Remove trailing and leading spaces and extra internal whitespace with one gsub call

I know you can remove trailing and leading spaces with
gsub("^\\s+|\\s+$", "", x)
And you can remove internal spaces with
gsub("\\s+"," ",x)
I can combine these into one function, but I was wondering if there was a way to do it with just one use of the gsub function
trim <- function (x) {
x <- gsub("^\\s+|\\s+$|", "", x)
gsub("\\s+", " ", x)
}
testString<- " This is a test. "
trim(testString)
Here is an option:
gsub("^ +| +$|( ) +", "\\1", testString) # with Frank's input, and Agstudy's style
We use a capturing group to make sure that multiple internal spaces are replaced by a single space.
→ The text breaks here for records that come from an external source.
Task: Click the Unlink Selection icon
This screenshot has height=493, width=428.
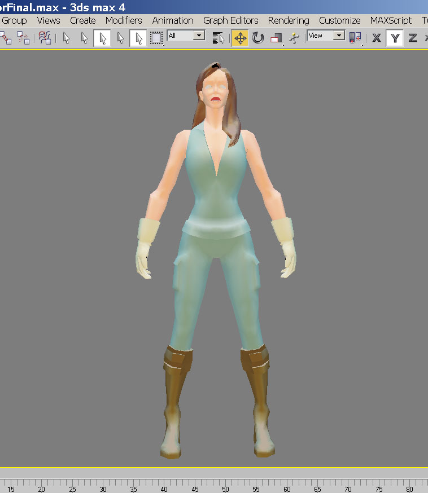Action: pyautogui.click(x=23, y=38)
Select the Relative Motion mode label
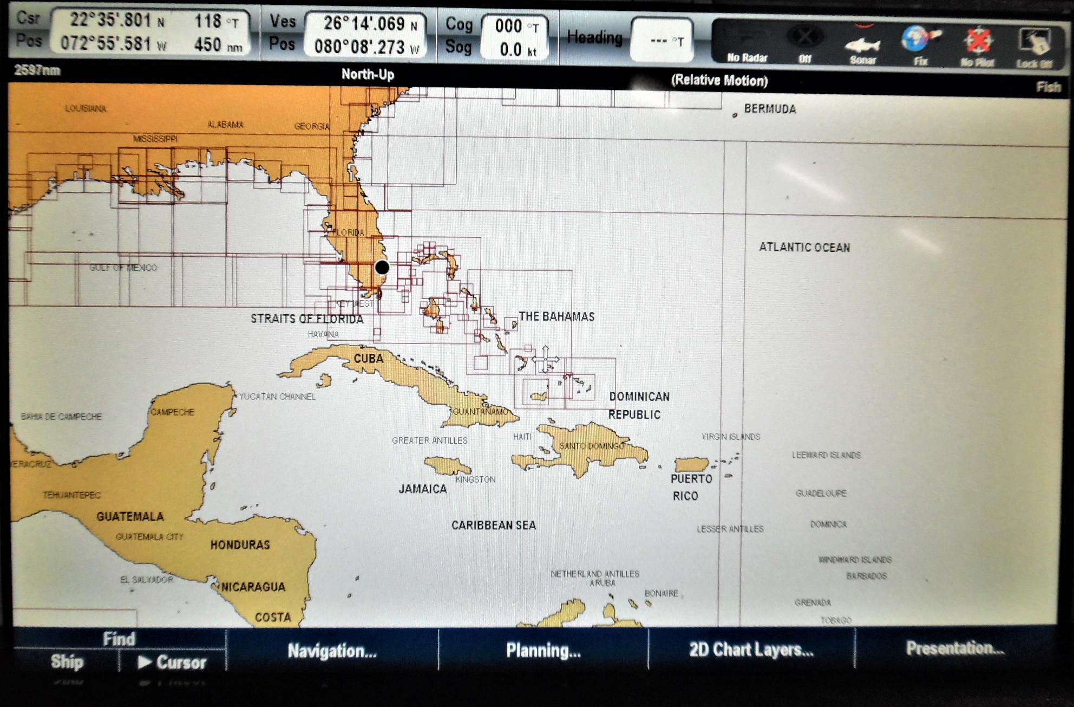 pos(719,81)
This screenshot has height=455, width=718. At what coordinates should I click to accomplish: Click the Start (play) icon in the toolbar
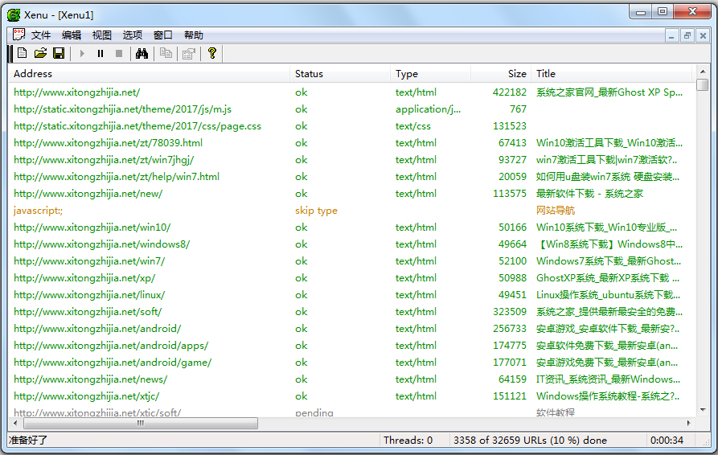click(x=82, y=53)
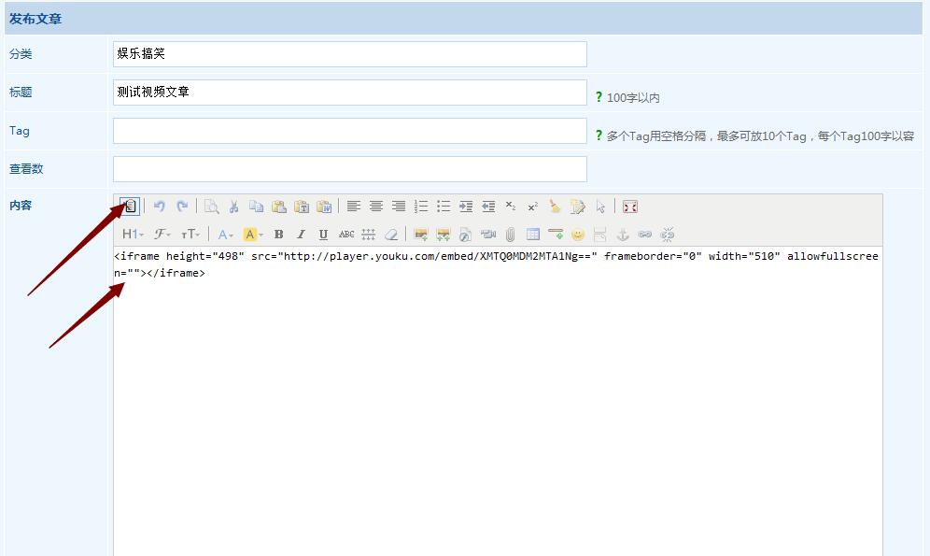Insert an image using picture icon
Image resolution: width=930 pixels, height=556 pixels.
[421, 235]
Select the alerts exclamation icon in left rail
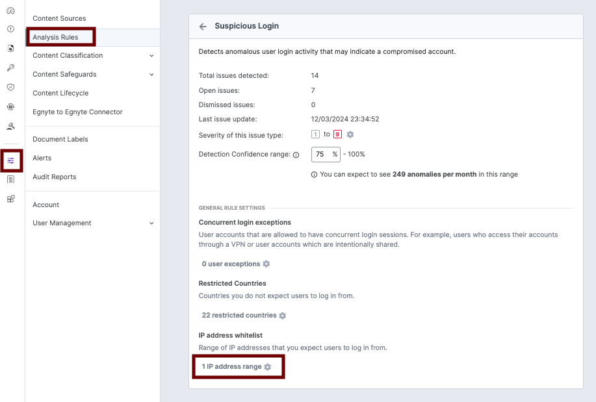Image resolution: width=596 pixels, height=402 pixels. click(10, 29)
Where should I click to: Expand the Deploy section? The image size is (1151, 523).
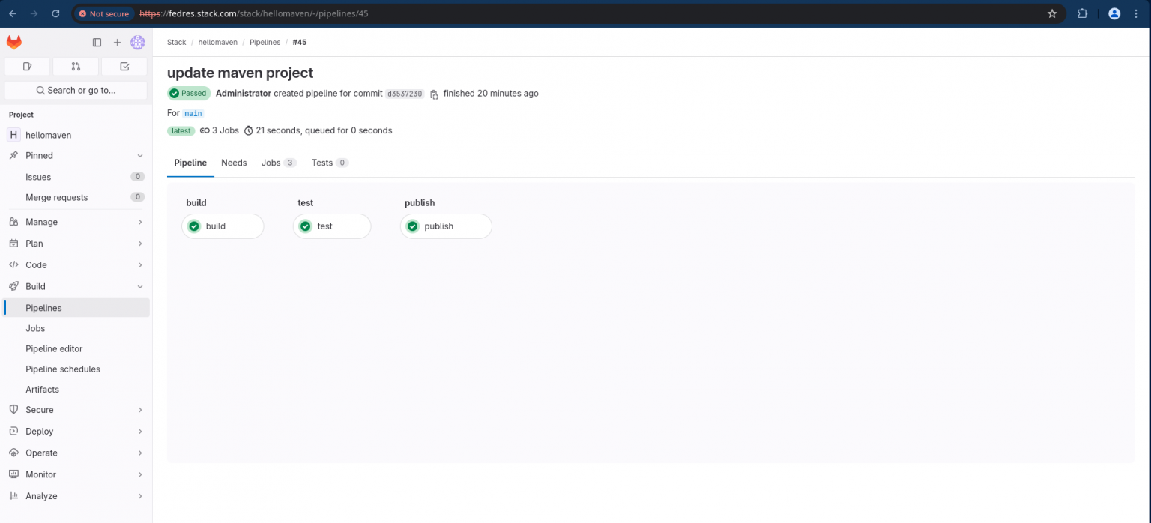pyautogui.click(x=139, y=431)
Change " " to \\s if you expect non-space whitespace you want to remove.
Using a positive lookbehind :
gsub("^ *|(?<= ) | *$",'',testString,perl=TRUE)
# "This is a test."
Explanation :
## "^ *" matches any leading space
## "(?<= ) " The general form is (?<=a)b :
## matches a "b"( a space here)
## that is preceded by "a" (another space here)
## " *$" matches trailing spaces
You can just add \\s+(?=\\s) to your original regex:
gsub("^\\s+|\\s+$|\\s+(?=\\s)", "", x, perl=T)
See DEMO
You've asked for a gsub option and gotten good options. There's also rm_white_multiple from "qdapRegex":
> testString<- " This is a test. "
> library(qdapRegex)
> rm_white_multiple(testString)
[1] "This is a test."
If an answer not using gsub is acceptable then the following does it. It does not use any regular expressions:
paste(scan(textConnection(testString), what = "", quiet = TRUE), collapse = " ")
giving:
[1] "This is a test."
You can also use nested gsub. Less elegant than the previous answers tho
> gsub("\\s+"," ",gsub("^\\s+|\\s$","",testString))
[1] "This is a test."

Removing multiple commas and trailing commas using gsub

This question is very similar to Removing multiple spaces and trailing spaces using gsub, except that I'd like to apply it to commas instead of spaces.
For example, I'd like a function TrimCommas to turn x into y:
x <- c("a,b,c", ",a,b,,c", ",,,a,,,b,c,,,")
# y <- TrimCommas(x) # presumably
y <- c("a,b,c", "a,b,c", "a,b,c")
The solution for spaces was gsub("^ *|(?<= ) | *$", "", x, perl=T), so I'm hoping comparing the solution for this will help explain some regex fundamentals as well.
Isn't the solution pretty similar?
x <- c("a,b,c", ",a,b,,c", ",,,a,,,b,c,,,")
gsub("^,*|(?<=,),|,*$", "", x, perl=T)
# [1] "a,b,c" "a,b,c" "a,b,c"
There are three parts to the regex ^,*|(?<=,),|,*$:
^,* -- this matches 0 or more commas at the beginning of the string
(?<=,), -- this is a positive lookbehind to see if there a comma behind a comma, so it matches , in ,,
,*$ -- this matches 0 or more commas at the end of the string
As you can see all of the above are substituted with nothing.
You can make this generic to any character (" ", ",", etc.) with this function:
TrimMult <- function(x, char=" ") {
return(gsub(paste0("^", char, "*|(?<=", char, ")", char, "|", char, "*$"),
"", x, perl=T))
}

How to trim and replace a string

string<-c(" this is a string ")
Is it possible to trim-off the white spaces on both the sides of the string (or just one side as required) and replace it with a desired character, such as this, in R? The number of white spaces differ on each side of the string and have to be retained on replacement.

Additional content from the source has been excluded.